Work item —
Please set down only the lines running from the one with "The height and" through the last line of the entries, exactly as written and without any pictures.

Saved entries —
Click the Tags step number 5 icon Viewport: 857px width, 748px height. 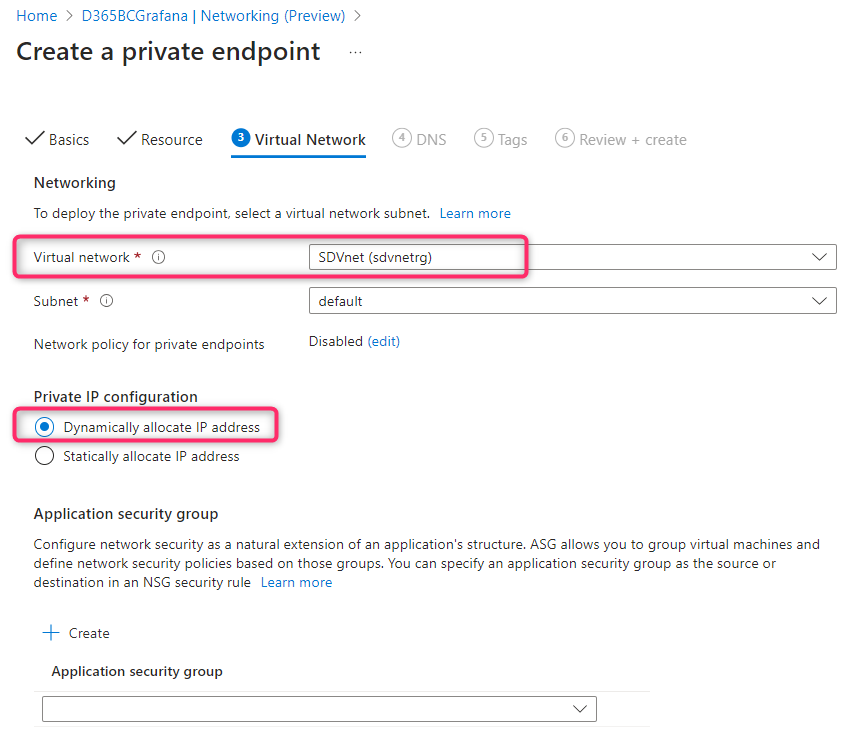pyautogui.click(x=484, y=138)
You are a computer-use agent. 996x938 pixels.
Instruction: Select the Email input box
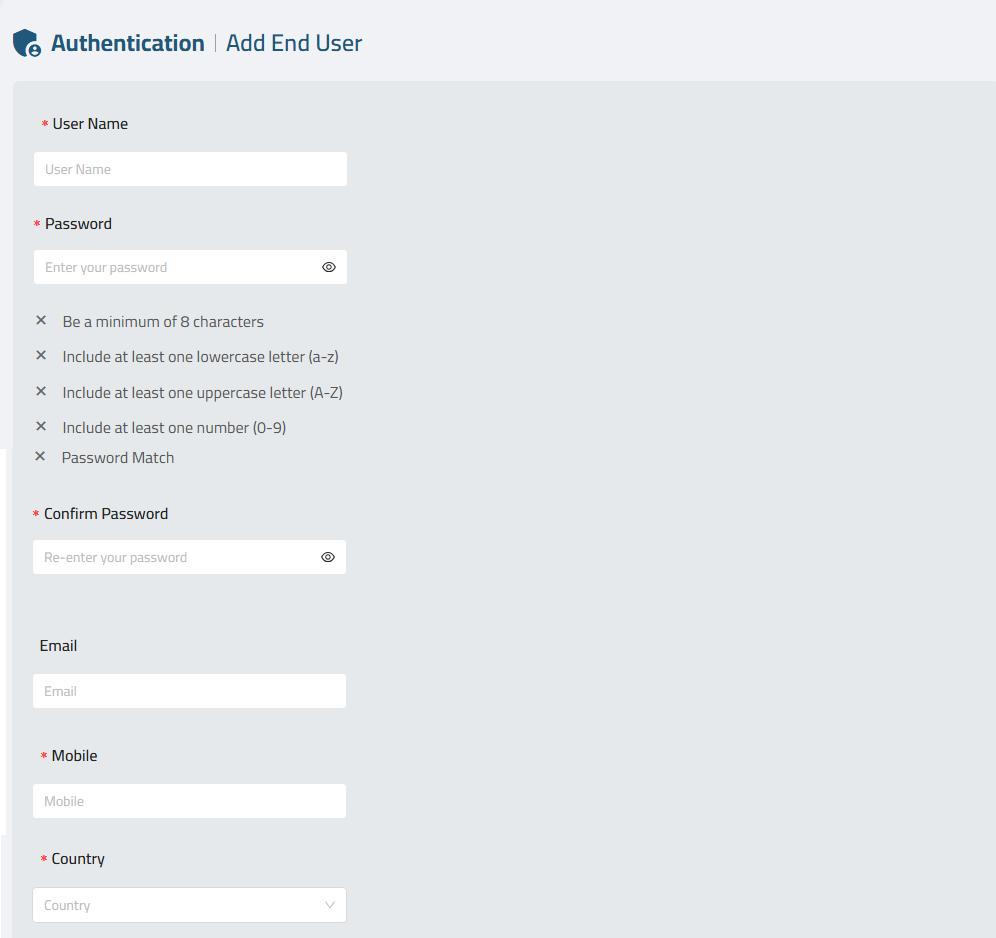tap(189, 691)
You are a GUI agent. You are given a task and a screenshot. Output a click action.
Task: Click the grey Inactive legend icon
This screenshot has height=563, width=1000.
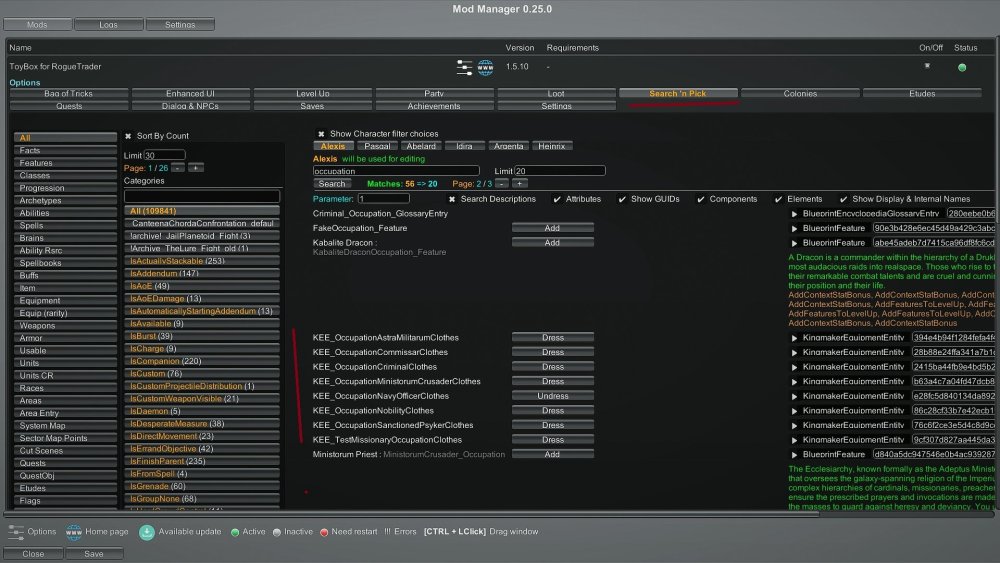coord(276,532)
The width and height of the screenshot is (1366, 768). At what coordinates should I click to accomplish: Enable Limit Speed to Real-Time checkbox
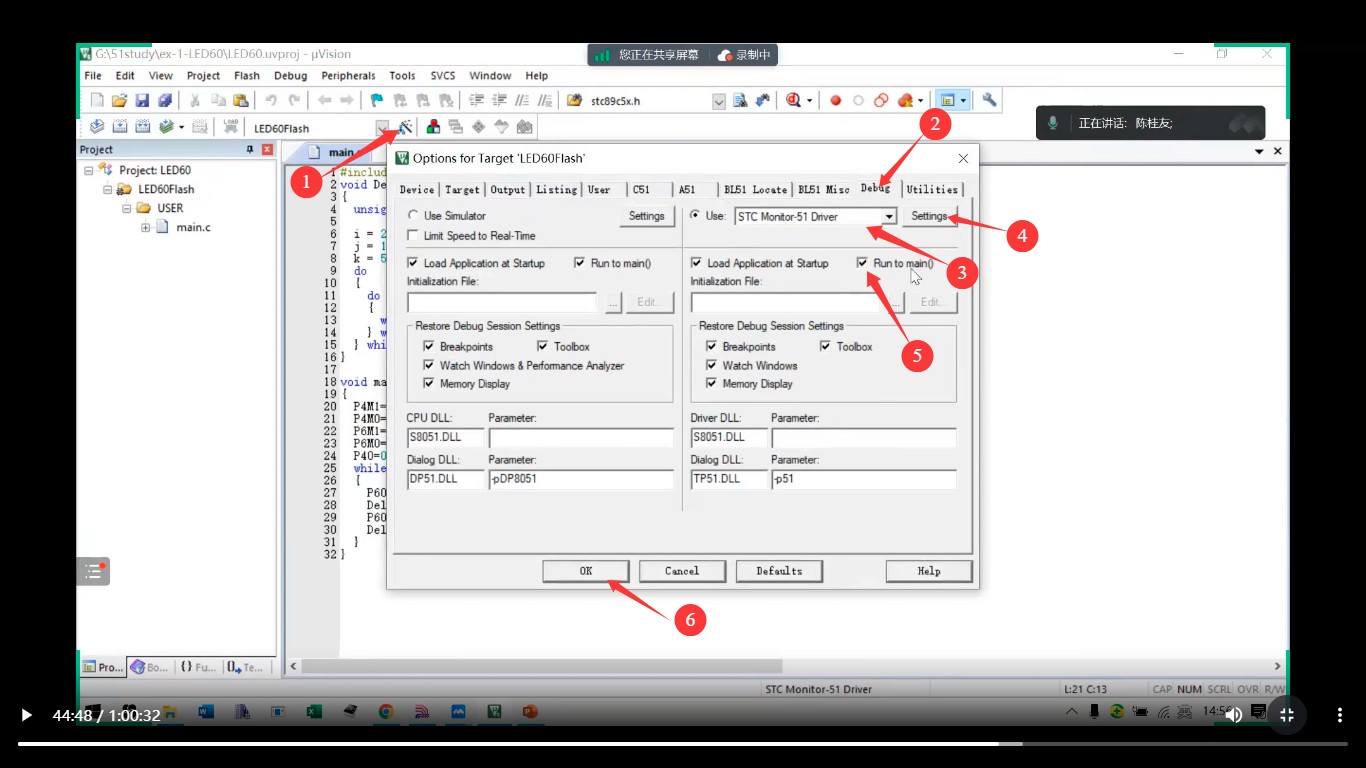coord(414,236)
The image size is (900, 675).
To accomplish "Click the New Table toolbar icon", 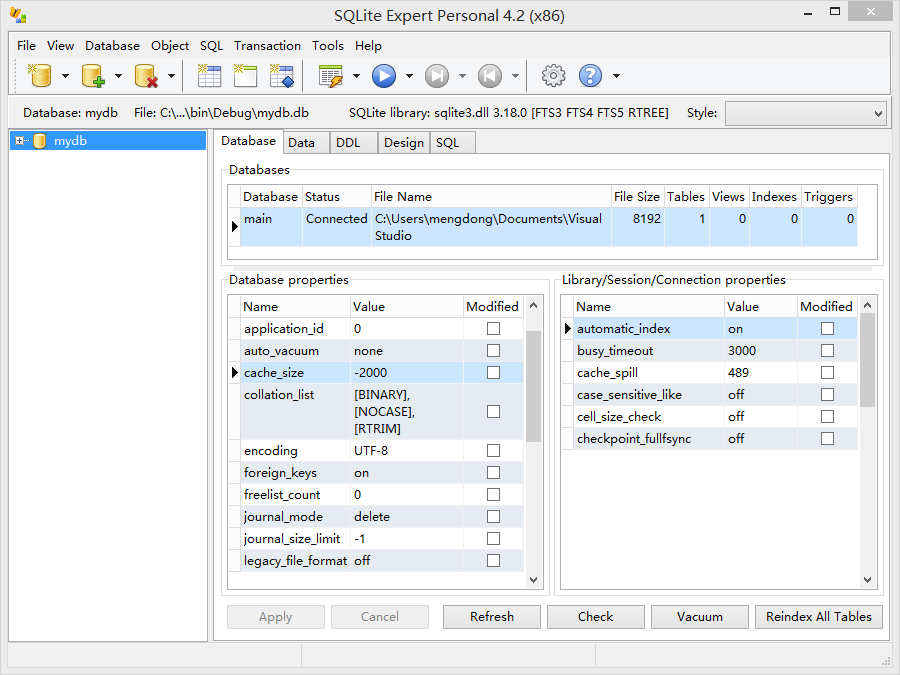I will click(x=209, y=76).
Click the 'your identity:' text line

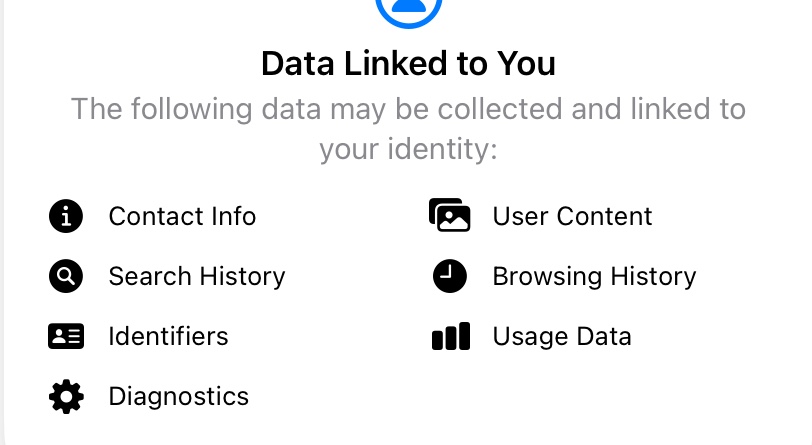coord(408,150)
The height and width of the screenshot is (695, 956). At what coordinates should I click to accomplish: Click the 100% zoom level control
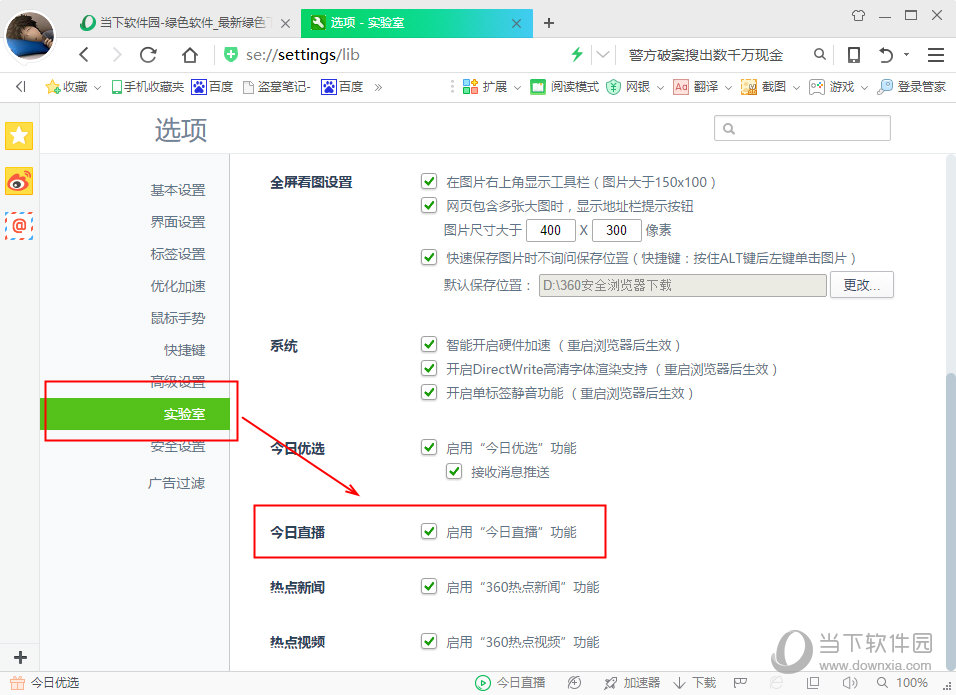[x=914, y=682]
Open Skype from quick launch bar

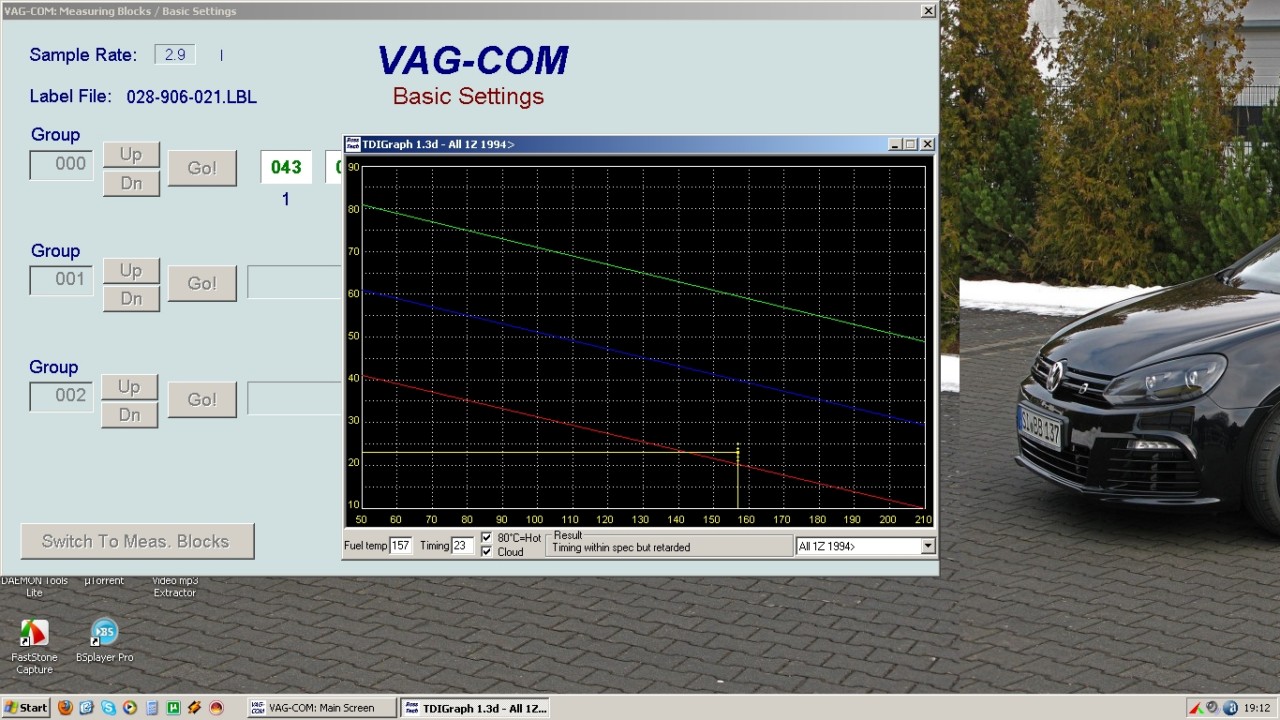coord(108,708)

Result below —
The height and width of the screenshot is (695, 956). At what coordinates should I click to accomplish: Click the 100% zoom level control
[x=914, y=682]
Open Skype from quick launch bar

coord(108,708)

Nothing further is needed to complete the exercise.